- YOUR ASSIGNMENT
Write out the data verbatim, starting at the line containing "Identify the location" and ending at the line containing "center [108, 352].", with both lines included. Omit the pictures from your answer.

________________________________________

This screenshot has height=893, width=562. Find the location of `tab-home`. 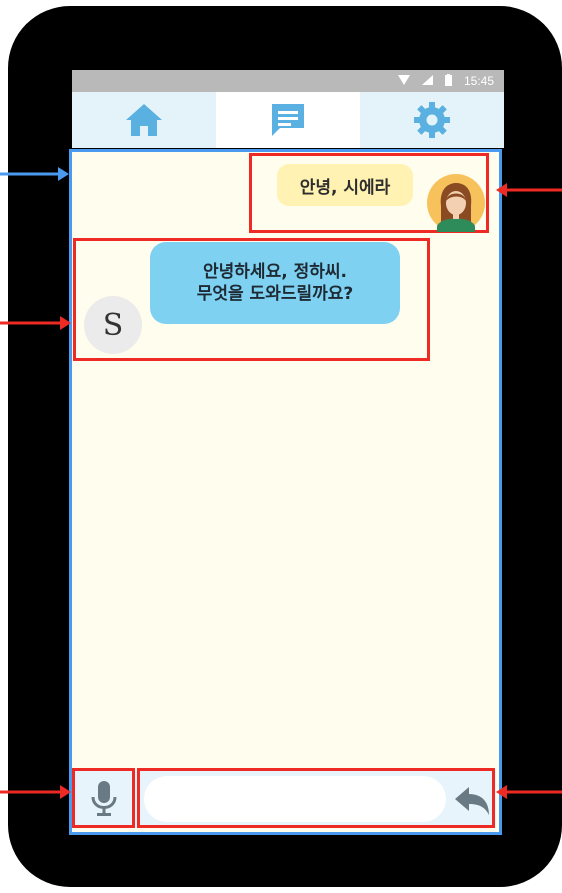

tab-home is located at coordinates (144, 120).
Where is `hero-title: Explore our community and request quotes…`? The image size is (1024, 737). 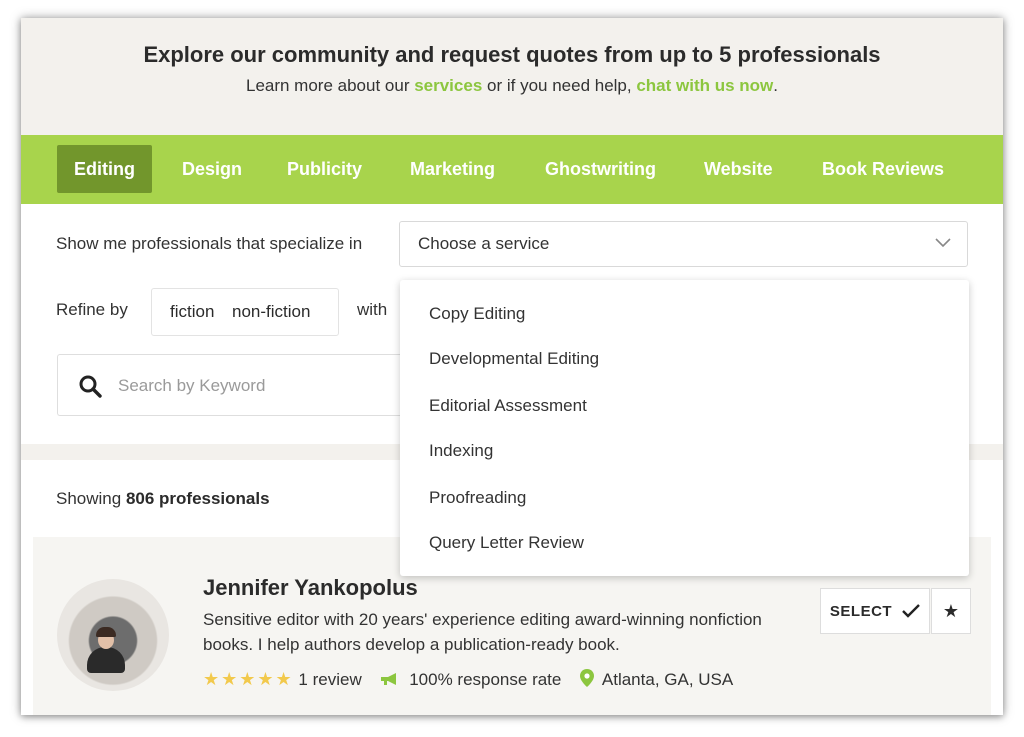 hero-title: Explore our community and request quotes… is located at coordinates (512, 54).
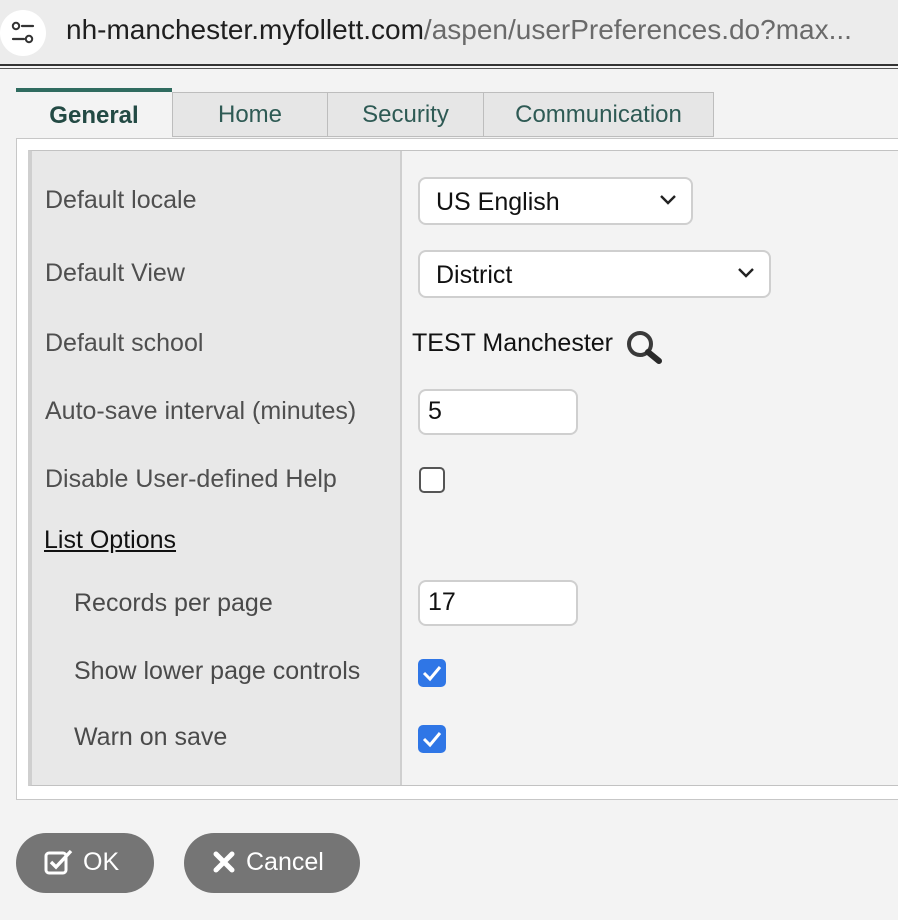 This screenshot has width=898, height=920. Describe the element at coordinates (513, 343) in the screenshot. I see `default-school-value: TEST Manchester` at that location.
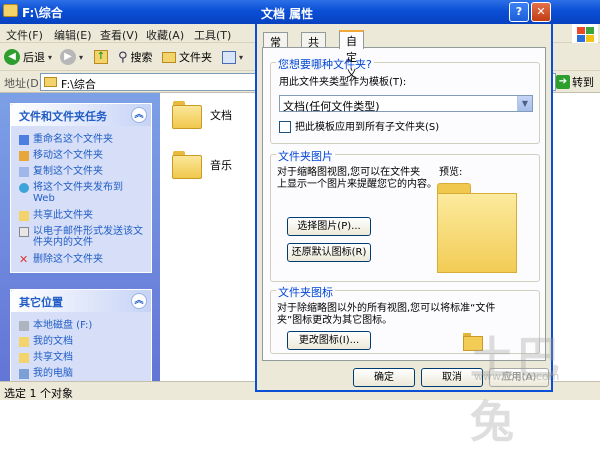 The height and width of the screenshot is (450, 600). Describe the element at coordinates (451, 172) in the screenshot. I see `preview-label: 预览:` at that location.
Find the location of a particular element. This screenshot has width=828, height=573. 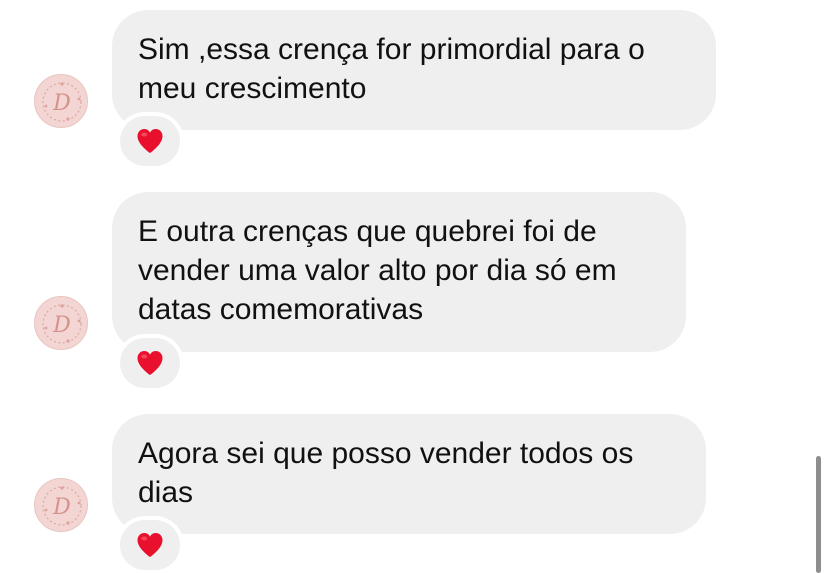

message-text: Agora sei que posso vender todos os dias is located at coordinates (386, 473).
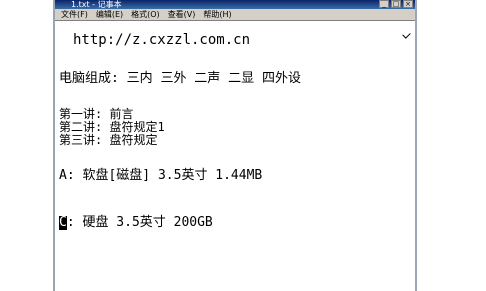 This screenshot has height=291, width=486. I want to click on title-bar: 1.txt - 记事本 _ □ ×, so click(235, 4).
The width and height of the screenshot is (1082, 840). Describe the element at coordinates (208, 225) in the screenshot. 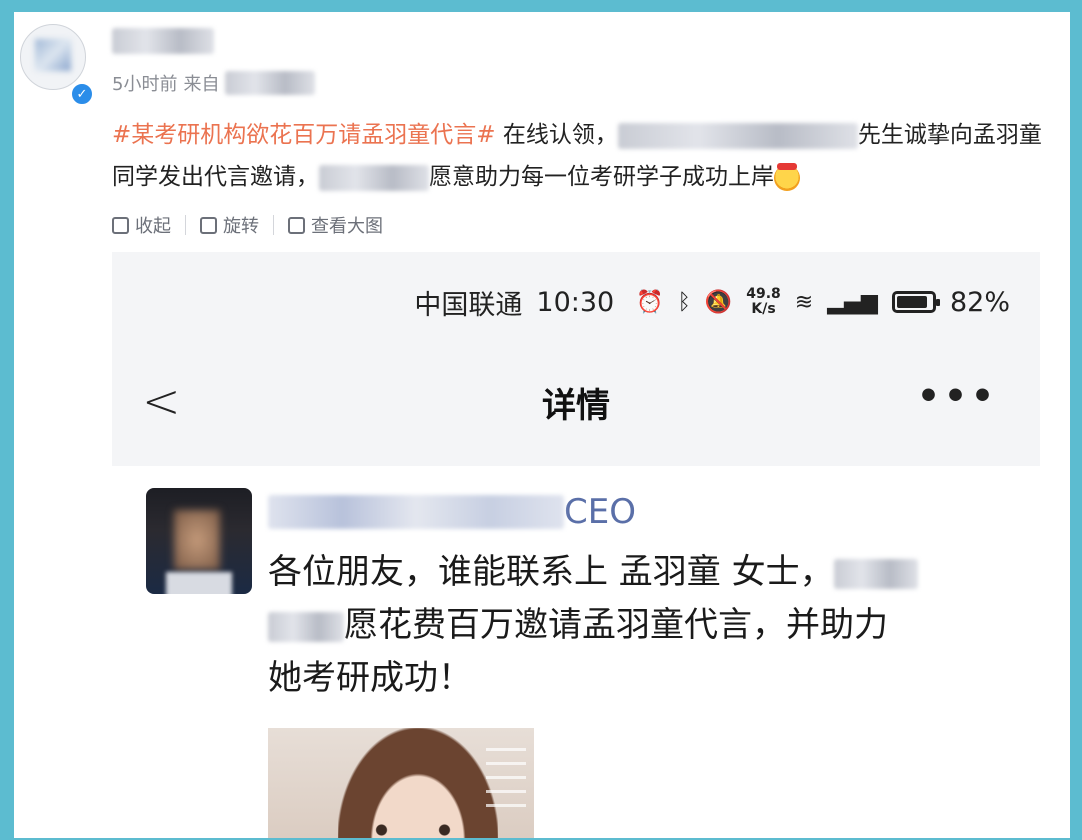

I see `rotate-icon` at that location.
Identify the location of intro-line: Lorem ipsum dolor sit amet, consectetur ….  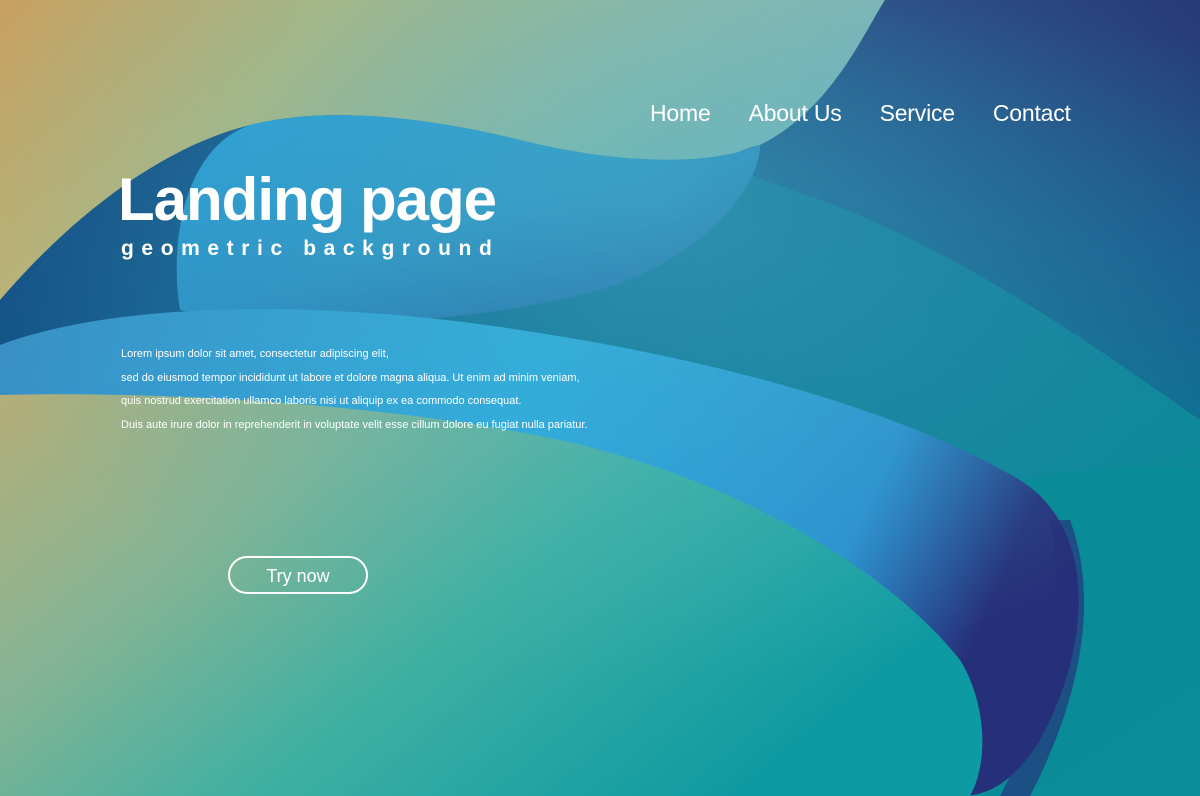
(255, 354).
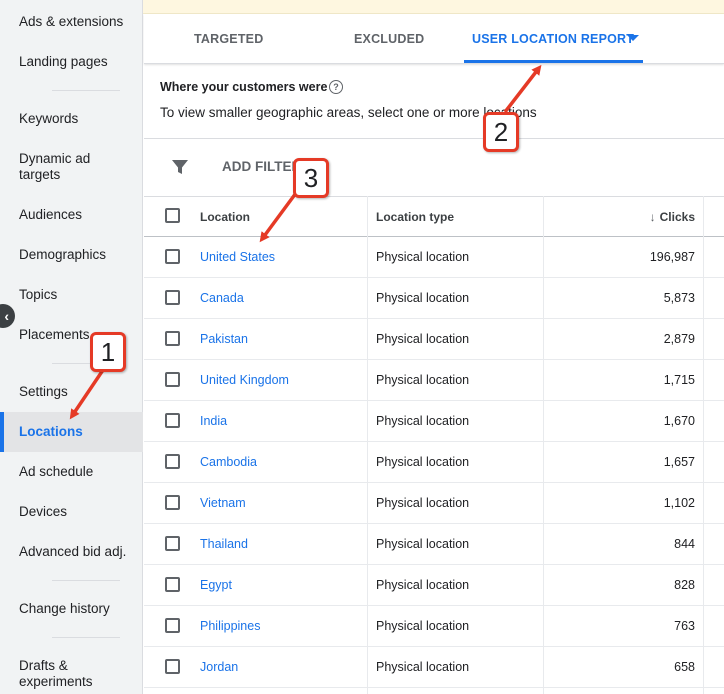  What do you see at coordinates (108, 352) in the screenshot?
I see `annotation-badge-1: 1` at bounding box center [108, 352].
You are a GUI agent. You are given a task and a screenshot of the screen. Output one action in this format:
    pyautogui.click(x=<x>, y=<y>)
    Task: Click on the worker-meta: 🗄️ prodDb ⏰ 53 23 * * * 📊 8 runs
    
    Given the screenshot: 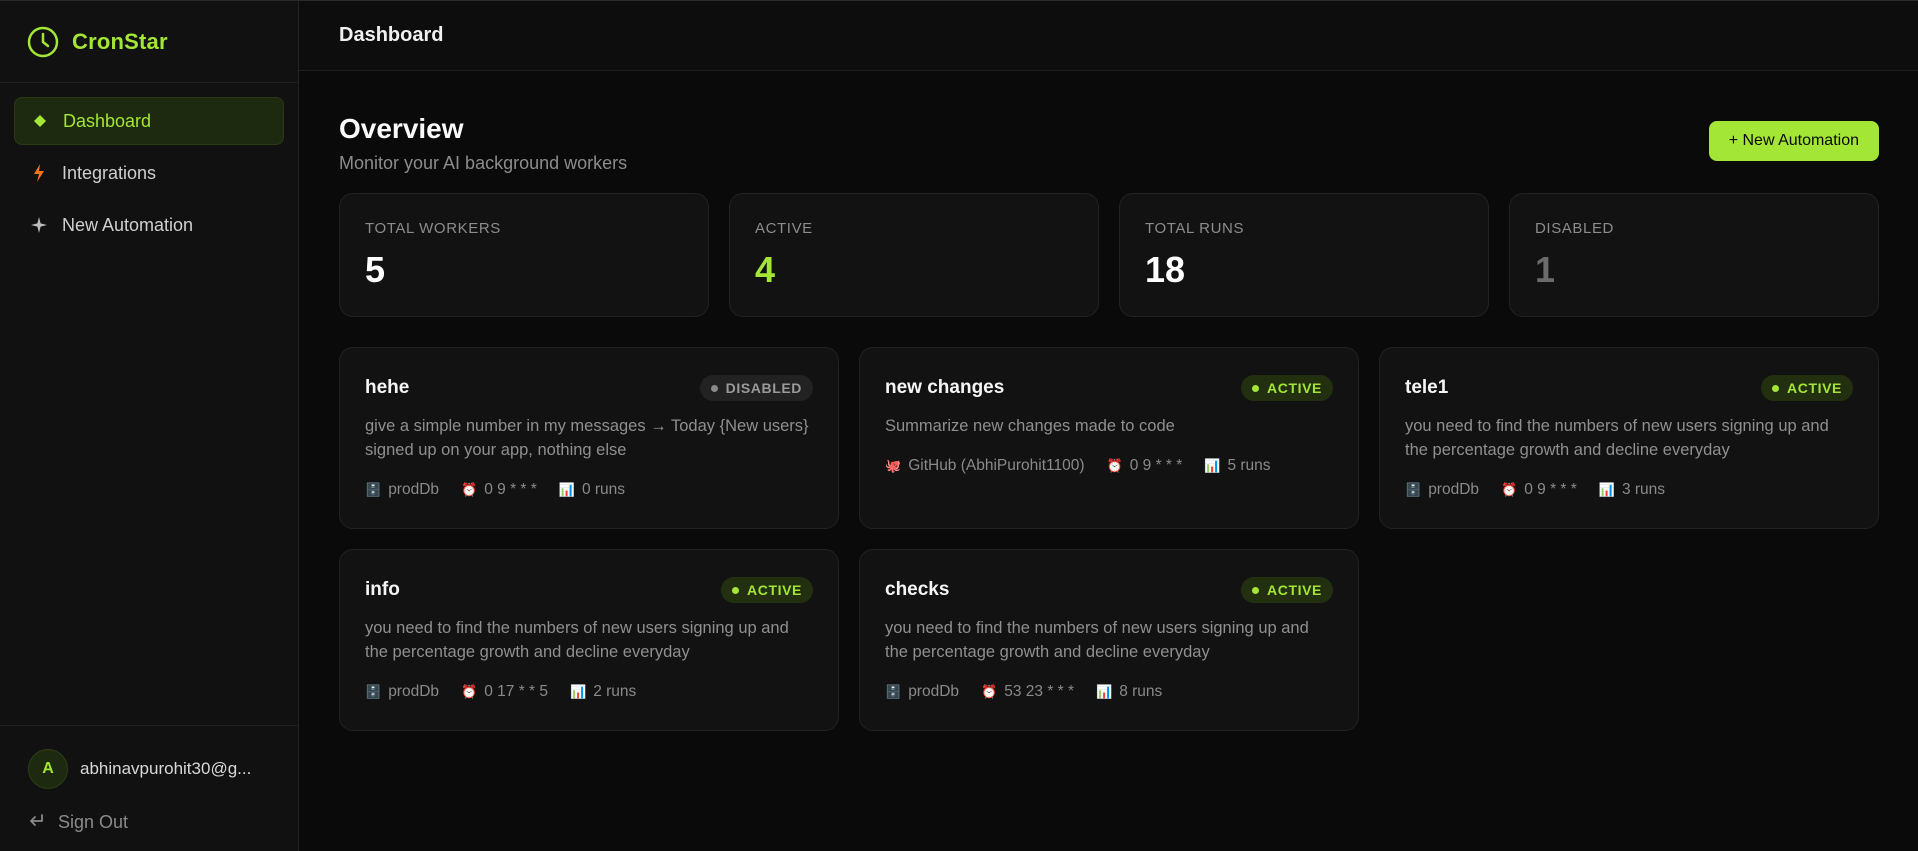 What is the action you would take?
    pyautogui.click(x=1109, y=692)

________________________________________

- TASK RESPONSE
Identify the location of intro-line: Lorem ipsum dolor sit amet, consectetur ….  
(255, 354).
  What do you see at coordinates (108, 352) in the screenshot?
I see `annotation-badge-1: 1` at bounding box center [108, 352].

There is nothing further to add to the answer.